Pick out each line of the listing that contains the string "התייעצות" and copy it. Letter case must match.

▶ DATASET CONTENT:
(begin)
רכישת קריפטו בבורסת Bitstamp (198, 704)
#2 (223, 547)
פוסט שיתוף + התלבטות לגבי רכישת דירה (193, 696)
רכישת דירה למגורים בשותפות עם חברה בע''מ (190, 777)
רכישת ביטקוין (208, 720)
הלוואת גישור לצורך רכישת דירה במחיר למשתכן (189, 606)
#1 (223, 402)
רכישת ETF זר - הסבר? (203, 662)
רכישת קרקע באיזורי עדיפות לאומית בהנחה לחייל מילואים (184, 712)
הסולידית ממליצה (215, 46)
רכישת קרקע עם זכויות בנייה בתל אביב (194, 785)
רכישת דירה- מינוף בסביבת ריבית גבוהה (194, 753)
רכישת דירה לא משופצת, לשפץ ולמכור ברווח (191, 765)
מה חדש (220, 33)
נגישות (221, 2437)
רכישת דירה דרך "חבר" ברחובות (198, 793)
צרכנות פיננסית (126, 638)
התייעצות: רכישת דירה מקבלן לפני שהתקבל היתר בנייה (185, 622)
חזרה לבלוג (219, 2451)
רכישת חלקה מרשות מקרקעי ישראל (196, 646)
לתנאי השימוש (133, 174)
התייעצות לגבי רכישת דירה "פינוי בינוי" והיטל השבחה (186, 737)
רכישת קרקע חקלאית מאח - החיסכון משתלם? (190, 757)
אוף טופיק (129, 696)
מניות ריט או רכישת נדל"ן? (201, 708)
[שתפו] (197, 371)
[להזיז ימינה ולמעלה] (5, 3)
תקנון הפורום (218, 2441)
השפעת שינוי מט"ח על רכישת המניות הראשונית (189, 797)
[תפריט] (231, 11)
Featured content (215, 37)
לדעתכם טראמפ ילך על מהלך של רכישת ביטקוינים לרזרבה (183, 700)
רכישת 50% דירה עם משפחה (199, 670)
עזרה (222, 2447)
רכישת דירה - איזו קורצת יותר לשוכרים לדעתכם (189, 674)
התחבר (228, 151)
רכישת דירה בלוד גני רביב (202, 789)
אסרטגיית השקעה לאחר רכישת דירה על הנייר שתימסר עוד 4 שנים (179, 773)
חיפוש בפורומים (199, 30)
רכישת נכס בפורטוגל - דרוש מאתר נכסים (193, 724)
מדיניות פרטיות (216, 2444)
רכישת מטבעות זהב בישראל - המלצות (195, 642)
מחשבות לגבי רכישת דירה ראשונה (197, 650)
(end)
▶ COMPLETED TASK:
התייעצות: רכישת דירה מקבלן לפני שהתקבל היתר בנייה (185, 622)
התייעצות לגבי רכישת דירה "פינוי בינוי" והיטל השבחה (186, 737)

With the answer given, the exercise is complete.